If you've decided to stay in further education, you might already have a clear idea about your future career. But if you don't know what you want to do after your course, you'll need to take time to explore your career ideas and make some important decisions about your future education, training or employment.

There are many options available to you during and after your course:

  • Higher education
  • Further education
  • Vocational training
  • Advanced and Higher level apprenticeships
  • Finding a job
  • Taking a year out

Higher education

Higher education courses can lead to a wide range of qualifications, including:

  • Degrees (BA, Bed, BSc)
  • Foundation Degrees (eg, Art and Design)
  • Higher National Diploma (HND) or Diploma of Higher Education (DipHE)

Entry requirements will differ from course to course and from institution to institution. Certain grades in specific subjects may be required, or a combination of different qualifications may be acceptable.

There are a number of free, independent sources of information and advice which can help you find the right degree course and university including UCAS, Which? University and Education Guardian.

The Unistats website includes key information for prospective students and you can compare courses at different institutions based on their National Student Survey satisfaction scores.

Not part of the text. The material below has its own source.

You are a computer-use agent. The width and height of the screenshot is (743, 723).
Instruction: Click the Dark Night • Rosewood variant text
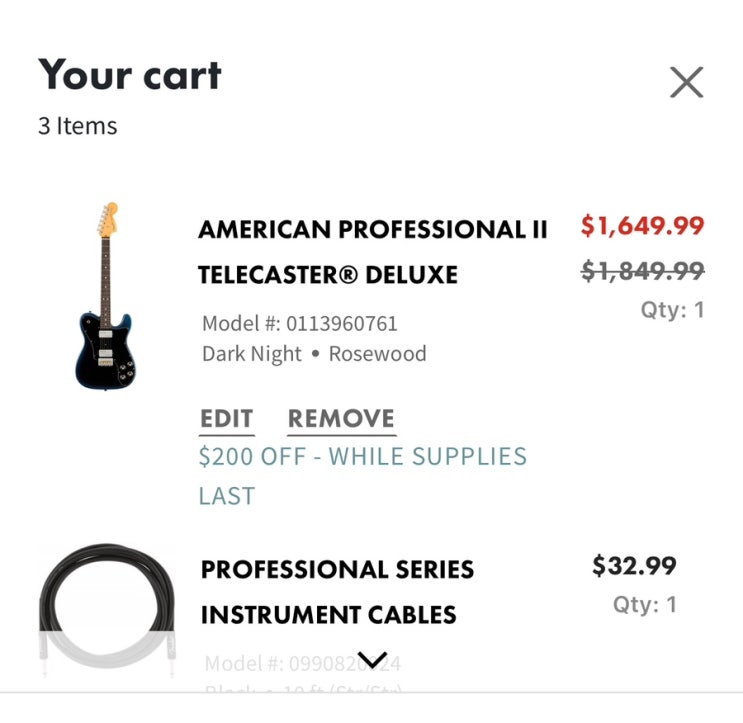314,353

For more information and advice, talk to your Careers Adviser or Connexions Personal Adviser at school or college.

Further education

If your A Level results aren't what you expected, or are lower than you need to enter the university course of your choice, you could choose to resit. Be aware that some institutions ask for higher grades from candidates who retake their A Levels and some do not consider people who resit at all. Talk to your teachers and your Connexions Personal Adviser if you're considering resitting your exams.

There may be other courses available at local further education colleges that would lead to useful qualifications for your future career. Further education colleges also offer a range of higher education courses that you could consider. Academic courses and foundation courses may help to prepare you for further study.

Vocational training

Occupational or vocational courses at a further education college will help you learn about specific areas of work, such as administration, childcare or catering. Vocational courses will often include an element of work experience relevant to your subject.

Entry requirements will differ from course to course, but advanced-level qualifications may not always be required.

Advanced and Higher level apprenticeships

Advanced apprenticeships lead to qualifications at NVQ Level 3. You will be employed and will normally receive a wage that reflects your skills, experience and ability. Higher apprenticeships lead to work-based learning qualifications such as Level 4 NVQs and, in some cases, a knowledge-based qualification such as a Foundation Degree.

Finding a job

All young people are expected to stay in some form of learning until they are 18 and leaving full-time education doesn’t mean finishing with learning.

You need to think about a job that provides you with further learning opportunities and better prospects.  The vast majority of jobs require you to develop and continually update your skills and knowledge in order to be effective at what you do, particularly if you wish to progress.

Knowing the right places to look for vacancies can make finding a job that much easier. Our Help finding a job pages have lots of useful information for young people who are looking for work, including links to other vacancy websites.

Once you've started work, you may have the chance to gain further qualifications. Your employer may give you time off for courses or offer a structured training programme that could lead to higher qualifications.

Taking a year out

Although it's possible for people to take a career break at any age, young people will often defer their entry to higher education by a year to enjoy new experiences or learn new skills, or they may choose to take a gap year after graduation and before starting work.

There are many reasons why people choose to take a year out:

  • To try new experiences
  • To develop self-confidence and maturity
  • To gain relevant work experience
  • To earn money to fund further learning
  • To give themselves time to think about their options
  • To fulfil their personal ambitions

Whether you choose to get a job to earn money, take a working holiday abroad or offer your time volunteering to a cause you are interested in, it's important to plan your year out so that you get the most out of it. Skills gained on a well-structured gap year are much in demand from employers and can make a significant contribution to your own personal development.

Ask your Connexions Personal Adviser about the year out options that would be best for you. You can find guidebooks and magazines advertising year out opportunities in your local Connexions Centre and there are many websites offering advice and information, including the Gap Year or Gap Work websites.